** BEGIN Selected extract **

How much will the presence of many irrelevant rows where experiement_id != "b" affect the query latency in Situation B? A lot? A little? I think even a guess like this could help.

I'm hoping that predicate pushdown might mean that the latency is barely affected, but I don't really know!

...does Iceberg have indexes? :p

How much will the presence of many irrelevant rows where experiement_id != "b" affect the query latency in Situation B? A lot? A little? I think even a guess like this could help.
I'm hoping that predicate pushdown might mean that the latency is barely affected, but I don't really know!

Ah, this one is simple: We partition the table by experiment_id. Both Iceberg and Hive support this.

So in fact no predicate pushdown farther than the first layer of metadata is needed.

How much will the presence of many irrelevant rows where experiement_id != "b" affect the query latency in Situation B?

Zero affect.

...does Iceberg have indexes? :p

It does not, but your use case doesn't seem to need them. IIRC from Iceberg Summit, a couple companies rolled their own indexes for Iceberg, and they where planning to spec it out for official support. But that is likely 1+ year away.

We partition the table by experiment_id. Both Iceberg and Hive support this.

Hm! This may be easier in Iceberg world than Hive, because IIUC, when writing the partitioning is handled by Iceberg based on the data values, whereas in Hive we have to explicitly tell it what the partition is, right?

Custom partitioning would be a use case for Datasets Config for sure. cc @JAllemandou.

@xcollazo for curiosity sake, what if the table were not partitioned by experiment_id? Would predicate pushdown be enough to ameliorate query latency concerns here?

whereas in Hive we have to explicitly tell it what the partition is, right?

** END Selected extract **

What is expected —
Reproduce everything in the Iceberg partitioning thread from "Ah, this one" down to "metadata is needed.". You won't need the data that follows this text.

** BEGIN Data lines **

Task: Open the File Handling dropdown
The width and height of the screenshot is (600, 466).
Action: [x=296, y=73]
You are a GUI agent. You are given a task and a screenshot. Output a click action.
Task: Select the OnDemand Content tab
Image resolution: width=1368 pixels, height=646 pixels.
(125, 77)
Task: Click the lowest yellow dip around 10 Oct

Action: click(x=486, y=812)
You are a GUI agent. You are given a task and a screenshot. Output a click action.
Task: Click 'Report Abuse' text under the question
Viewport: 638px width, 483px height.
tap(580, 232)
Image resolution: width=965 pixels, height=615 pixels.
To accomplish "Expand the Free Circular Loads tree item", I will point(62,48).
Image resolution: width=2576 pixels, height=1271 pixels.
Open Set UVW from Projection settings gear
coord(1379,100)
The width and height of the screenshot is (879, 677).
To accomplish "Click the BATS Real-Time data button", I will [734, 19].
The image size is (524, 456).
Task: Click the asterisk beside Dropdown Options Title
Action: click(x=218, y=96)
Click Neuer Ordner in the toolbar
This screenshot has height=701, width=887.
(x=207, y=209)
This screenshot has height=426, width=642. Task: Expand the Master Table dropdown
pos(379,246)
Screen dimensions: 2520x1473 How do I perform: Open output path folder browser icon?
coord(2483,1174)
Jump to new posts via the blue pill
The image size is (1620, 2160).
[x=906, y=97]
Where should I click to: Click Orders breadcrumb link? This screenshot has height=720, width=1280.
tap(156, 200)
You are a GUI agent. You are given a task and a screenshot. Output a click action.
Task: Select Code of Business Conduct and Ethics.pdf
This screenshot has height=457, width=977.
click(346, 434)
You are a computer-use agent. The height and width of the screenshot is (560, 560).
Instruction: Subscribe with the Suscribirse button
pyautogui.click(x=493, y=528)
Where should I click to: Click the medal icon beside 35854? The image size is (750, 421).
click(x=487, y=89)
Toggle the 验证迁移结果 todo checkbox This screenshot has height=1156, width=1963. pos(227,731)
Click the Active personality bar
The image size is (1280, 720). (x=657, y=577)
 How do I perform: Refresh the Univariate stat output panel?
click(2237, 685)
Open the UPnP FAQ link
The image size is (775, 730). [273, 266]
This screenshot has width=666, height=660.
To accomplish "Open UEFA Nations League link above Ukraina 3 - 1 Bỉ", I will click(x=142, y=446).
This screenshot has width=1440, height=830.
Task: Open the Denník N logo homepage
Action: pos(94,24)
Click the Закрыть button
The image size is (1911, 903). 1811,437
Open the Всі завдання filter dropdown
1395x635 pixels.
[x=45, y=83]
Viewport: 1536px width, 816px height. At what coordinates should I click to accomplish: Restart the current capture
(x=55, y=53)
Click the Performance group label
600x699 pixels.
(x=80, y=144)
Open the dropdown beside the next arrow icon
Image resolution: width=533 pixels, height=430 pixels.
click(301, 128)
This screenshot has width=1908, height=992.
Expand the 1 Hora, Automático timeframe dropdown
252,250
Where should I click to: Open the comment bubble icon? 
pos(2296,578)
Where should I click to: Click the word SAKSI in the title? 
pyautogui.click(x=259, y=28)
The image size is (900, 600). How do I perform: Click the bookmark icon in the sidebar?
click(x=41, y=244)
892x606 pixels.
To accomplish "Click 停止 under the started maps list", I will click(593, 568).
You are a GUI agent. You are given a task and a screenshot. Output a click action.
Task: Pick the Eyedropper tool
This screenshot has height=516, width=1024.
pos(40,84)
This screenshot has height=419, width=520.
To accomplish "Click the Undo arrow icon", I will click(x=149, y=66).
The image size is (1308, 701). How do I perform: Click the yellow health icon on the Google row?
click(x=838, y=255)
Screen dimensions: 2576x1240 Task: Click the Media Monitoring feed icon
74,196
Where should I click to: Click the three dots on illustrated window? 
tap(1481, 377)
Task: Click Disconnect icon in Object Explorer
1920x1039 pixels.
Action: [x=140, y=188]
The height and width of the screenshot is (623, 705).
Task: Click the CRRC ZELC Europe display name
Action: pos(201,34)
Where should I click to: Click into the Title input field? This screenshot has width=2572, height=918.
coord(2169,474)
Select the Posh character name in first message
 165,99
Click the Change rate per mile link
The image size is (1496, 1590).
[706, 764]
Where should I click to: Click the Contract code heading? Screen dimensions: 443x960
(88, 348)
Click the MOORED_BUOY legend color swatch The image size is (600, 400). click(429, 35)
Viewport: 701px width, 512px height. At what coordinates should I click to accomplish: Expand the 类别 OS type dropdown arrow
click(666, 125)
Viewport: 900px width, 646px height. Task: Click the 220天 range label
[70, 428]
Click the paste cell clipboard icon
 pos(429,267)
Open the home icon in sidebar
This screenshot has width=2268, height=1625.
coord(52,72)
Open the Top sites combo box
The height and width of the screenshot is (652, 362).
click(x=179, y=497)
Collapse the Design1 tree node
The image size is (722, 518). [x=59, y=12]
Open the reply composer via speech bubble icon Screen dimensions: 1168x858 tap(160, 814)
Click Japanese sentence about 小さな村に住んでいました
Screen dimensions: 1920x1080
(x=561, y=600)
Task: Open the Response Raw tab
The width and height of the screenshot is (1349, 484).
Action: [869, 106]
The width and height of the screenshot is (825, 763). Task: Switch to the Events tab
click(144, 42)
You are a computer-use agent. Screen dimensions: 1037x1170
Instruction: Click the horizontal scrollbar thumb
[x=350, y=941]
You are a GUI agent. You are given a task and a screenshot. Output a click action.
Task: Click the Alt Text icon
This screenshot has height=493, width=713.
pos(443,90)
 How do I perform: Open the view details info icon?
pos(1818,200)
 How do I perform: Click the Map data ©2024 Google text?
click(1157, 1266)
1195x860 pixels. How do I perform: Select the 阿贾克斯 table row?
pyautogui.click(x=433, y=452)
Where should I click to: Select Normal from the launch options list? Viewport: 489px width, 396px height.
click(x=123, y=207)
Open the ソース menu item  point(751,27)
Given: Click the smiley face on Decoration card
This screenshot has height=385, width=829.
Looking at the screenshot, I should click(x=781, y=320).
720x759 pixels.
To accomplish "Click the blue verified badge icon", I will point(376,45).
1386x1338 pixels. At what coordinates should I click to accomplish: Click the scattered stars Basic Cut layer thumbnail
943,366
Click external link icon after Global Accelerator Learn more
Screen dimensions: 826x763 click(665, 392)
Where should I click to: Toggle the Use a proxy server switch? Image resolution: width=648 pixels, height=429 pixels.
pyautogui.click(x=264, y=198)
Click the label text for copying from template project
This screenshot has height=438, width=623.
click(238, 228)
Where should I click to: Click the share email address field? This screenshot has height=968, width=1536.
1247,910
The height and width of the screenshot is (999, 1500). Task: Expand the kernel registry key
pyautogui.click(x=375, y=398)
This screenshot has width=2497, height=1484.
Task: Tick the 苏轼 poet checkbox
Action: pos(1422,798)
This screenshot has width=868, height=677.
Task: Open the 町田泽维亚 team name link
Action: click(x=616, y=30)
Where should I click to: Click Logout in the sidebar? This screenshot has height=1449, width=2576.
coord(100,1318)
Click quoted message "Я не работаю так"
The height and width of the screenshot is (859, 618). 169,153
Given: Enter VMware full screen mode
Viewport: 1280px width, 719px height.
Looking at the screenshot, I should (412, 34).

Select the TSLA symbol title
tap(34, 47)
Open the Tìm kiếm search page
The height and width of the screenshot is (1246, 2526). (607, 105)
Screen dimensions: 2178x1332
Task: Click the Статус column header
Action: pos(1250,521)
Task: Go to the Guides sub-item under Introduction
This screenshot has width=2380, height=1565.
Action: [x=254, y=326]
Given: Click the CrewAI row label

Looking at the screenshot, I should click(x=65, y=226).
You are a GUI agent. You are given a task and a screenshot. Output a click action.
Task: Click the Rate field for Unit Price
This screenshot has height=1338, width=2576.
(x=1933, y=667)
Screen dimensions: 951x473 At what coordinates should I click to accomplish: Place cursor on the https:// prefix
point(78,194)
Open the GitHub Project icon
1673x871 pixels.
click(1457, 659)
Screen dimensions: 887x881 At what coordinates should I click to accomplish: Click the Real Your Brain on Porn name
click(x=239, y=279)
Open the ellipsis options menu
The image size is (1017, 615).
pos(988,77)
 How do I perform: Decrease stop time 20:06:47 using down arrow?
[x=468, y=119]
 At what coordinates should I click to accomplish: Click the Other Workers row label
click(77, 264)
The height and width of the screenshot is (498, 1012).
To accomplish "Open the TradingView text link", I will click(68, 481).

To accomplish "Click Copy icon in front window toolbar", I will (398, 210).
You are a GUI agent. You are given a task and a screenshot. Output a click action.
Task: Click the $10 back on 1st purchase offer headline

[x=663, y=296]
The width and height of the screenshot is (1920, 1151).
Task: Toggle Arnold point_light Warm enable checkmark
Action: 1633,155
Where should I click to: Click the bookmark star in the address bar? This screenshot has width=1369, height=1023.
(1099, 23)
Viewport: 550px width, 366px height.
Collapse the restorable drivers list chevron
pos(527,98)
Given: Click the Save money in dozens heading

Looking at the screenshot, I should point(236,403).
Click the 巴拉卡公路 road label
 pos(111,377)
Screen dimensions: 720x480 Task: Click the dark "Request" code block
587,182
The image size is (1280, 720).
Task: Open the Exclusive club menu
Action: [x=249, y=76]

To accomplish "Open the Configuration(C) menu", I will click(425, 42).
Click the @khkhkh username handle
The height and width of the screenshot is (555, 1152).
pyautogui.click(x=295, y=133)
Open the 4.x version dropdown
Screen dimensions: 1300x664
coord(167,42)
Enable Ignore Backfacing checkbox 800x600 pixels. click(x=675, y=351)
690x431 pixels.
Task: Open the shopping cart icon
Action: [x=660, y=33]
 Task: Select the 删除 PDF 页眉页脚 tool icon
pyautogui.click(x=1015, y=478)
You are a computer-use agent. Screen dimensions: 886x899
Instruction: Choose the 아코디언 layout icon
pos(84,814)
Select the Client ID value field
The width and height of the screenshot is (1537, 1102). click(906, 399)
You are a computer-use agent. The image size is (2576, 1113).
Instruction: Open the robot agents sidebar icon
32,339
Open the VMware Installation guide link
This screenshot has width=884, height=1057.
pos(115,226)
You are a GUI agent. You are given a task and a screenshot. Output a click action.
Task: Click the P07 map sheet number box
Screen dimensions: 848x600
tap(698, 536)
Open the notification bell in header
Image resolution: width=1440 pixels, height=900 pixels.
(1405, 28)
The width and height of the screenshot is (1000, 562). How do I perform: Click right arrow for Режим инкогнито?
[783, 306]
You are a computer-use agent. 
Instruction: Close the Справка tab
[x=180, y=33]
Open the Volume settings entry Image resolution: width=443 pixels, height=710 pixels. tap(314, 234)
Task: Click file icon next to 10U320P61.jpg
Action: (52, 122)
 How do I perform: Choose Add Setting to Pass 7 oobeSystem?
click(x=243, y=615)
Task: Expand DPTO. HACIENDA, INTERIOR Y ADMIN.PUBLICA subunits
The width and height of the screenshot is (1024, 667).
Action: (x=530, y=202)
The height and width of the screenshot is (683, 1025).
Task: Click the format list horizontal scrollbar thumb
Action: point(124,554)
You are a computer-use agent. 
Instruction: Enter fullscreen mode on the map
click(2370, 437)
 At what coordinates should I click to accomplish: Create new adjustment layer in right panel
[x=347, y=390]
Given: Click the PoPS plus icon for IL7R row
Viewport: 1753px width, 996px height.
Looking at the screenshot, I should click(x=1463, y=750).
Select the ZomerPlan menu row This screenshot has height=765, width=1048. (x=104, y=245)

** END Data lines **

Finished answer —
Ah, this one is simple: We partition the table by experiment_id. Both Iceberg and Hive support this.

So in fact no predicate pushdown farther than the first layer of metadata is needed.